Connecticut Defenders' Clubhouse Guy Swinging For The Fences
Joe Tarnowski would love to make it to the majors
By Brian Hallenbeck Published on 8/11/2008
Norwich - At Dodd Stadium, just about everybody's looking to move up. Or get back.
Joe Tarnowski, the Connecticut Defenders' clubhouse guy, is no exception.
Like some of the players, coaches and front-office types who toil for the minor league team, Tarnowski's had a taste of the “bigs,” and wouldn't mind a return engagement.
His ticket won't be a cut fastball, though, or a bat with pop in it. No, it'll be his reputation for catering to the players' every need, for keeping them well fed, their towels and uniforms clean, their supply of bats stocked.
”He's one of the hardest-working guys at the ballpark,” says Brian Irizarry, the Defenders' director of media relations.
”The best I've seen,” says Nate Bump, a pitcher who's witnessed more than a few “clubbies” in action during his nine professional seasons, including three in the major leagues with the Florida Marlins.
“I try to run it like a major league clubhouse,” the 47-year-old Tarnowski says of his Dodd domain. “I put as much effort into it as I did into the major league jobs I had.”
Tarnowski, who graduated from Colchester's Bacon Academy in 1979 - Ron Wotus, the San Francisco Giants' bench coach, was a classmate - started working for the New York Mets in 1983, and three years later became clubhouse and equipment manager at the organization's minor league complex in Florida.
In 2006, he took over as the Colorado Rockies' visiting clubhouse manager, one of 60 such jobs on the major league level (each of the 30 teams has home and visiting clubhouse managers).
In 2007, Tarnowski returned to Colchester to help care for his ill mother, who died last September. While attending the Eastern League All-Star Game at Dodd, he reconnected with Bob Stanley, the Defenders' pitching coach, whom he met when both were with the Mets.
”Steamer (Stanley) called me the next morning at the restaurant where I was working and asked if I could help out,” Tarnowski recalls. “I was supposed to fill in for three days. ... Well, I'm still here.”
And the Defenders are lucky to have him, most everyone around the team agrees.
”It's one of the toughest jobs to fill at the ballpark,” Charlie Dowd, the Defenders' general manager, says. “The quality he's given us in that position is so far beyond what we've ever experienced.
”I liken him to 'The Scrounger' in 'The Great Escape,' “ Dowd says, invoking the character James Garner played in the classic prisoner-of-war movie. “He makes relationships in town; he knows where to find things, he knows the right people.”

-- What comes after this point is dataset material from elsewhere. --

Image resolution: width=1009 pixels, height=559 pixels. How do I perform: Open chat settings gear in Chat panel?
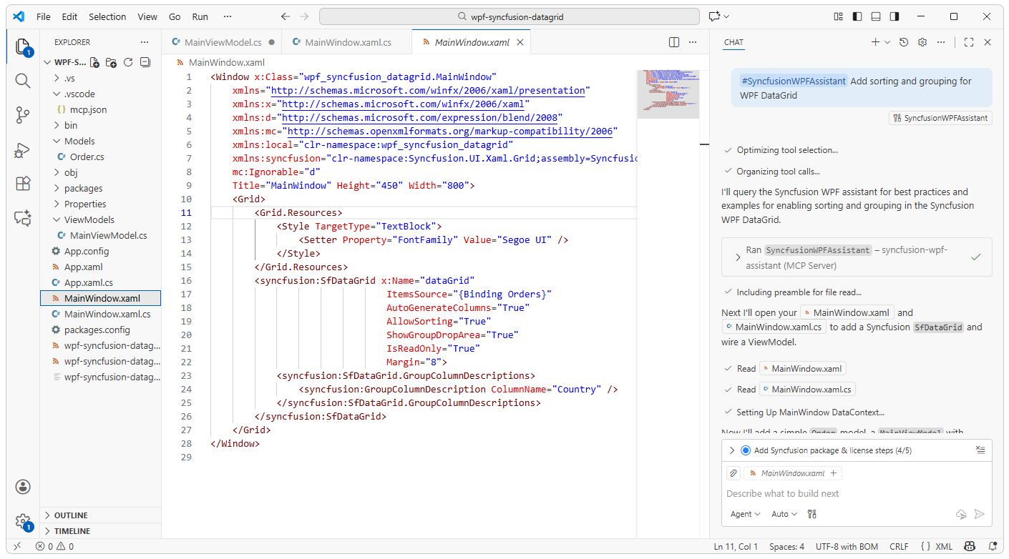[922, 42]
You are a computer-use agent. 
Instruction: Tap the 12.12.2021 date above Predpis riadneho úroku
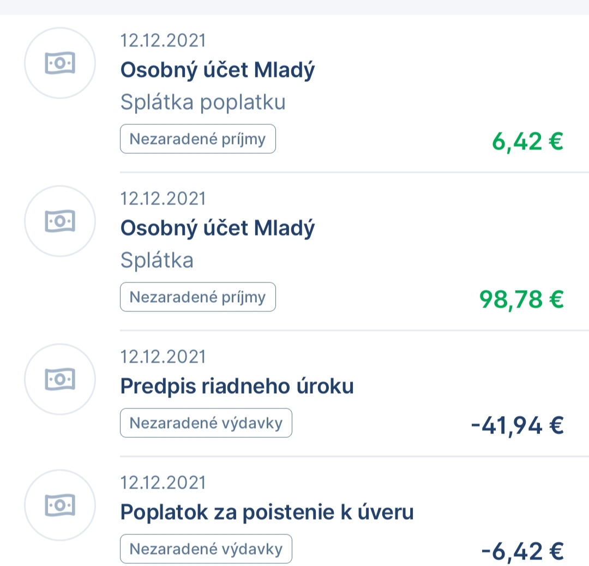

Tarnowski might never have been a clubhouse guy if he'd been a little taller. After high school, he umpired locally and then attended the Joe Brinkman Umpire School in Cocoa, Fla.
”There were 125 guys who graduated from the school, and 12 of them got (umpiring) jobs,” the 5-foot-6 Tarnowski says. “They told me my work was fine, but that I was too short.”
The day after umpire school ended, Tarnowski and four others took clubhouse jobs with the Mets. Within three weeks, he was the only one left. He's always liked being around the game and the ballpark, he says, and that has made the long hours tolerable.
On a typical weekday, when the Defenders are scheduled to play a night game at Dodd, Tarnowski leaves home at 9:30 a.m. He might not get home until 2:30 or 3 the next morning.
He runs errands on his way in, shopping for groceries and supplies and perhaps picking up a uniform that a seamstress has repaired. He arrives at the stadium around noon, prepares a pre-game meal for the players and readies equipment for batting practice.
Around mid-afternoon, Bien Figueroa, the Defenders' manager, drops off his lineup card for the game on Tarnowski's desk. Tarnowski takes it to the visitor's clubhouse. Before the game begins, he'll deliver six dozen balls to the umpires, who will scuff them up with mud. The previous night, Tarnowski had to rub up two dozen more when the umps ran out.
With the game under way, Tarnowski and his helpers - friends he's known since high school in some cases - start the laundry. The washers and dryers won't stop spinning until early the next morning, once the uniforms worn tonight are done.
Tarnowski's crew vacuums the clubhouse and puts out the post-game meal, which Tarnowski's arranged with local caterers, primarily Irene's Restaurant in Norwich and the Thames Valley Council for Community Action.
After the game, it takes four to five hours to finish cleaning up.
”The hardest part is the food,” Tarnowski says. “When I started, you got a cup of soup and some vegetables. Then, in the '90s, it was sandwiches. Now, it's got to be a hot meal. Last night, we had prime rib. We've got pork loin and a taco bar coming up.
”It tastes better when we win.”
***Like Joe Perez's Norwich Bulletin profile of our beloved batboy Jered Allen, this is a pretty interesting story about some of the inner workings of the team. This NL Day article was front page above the fold.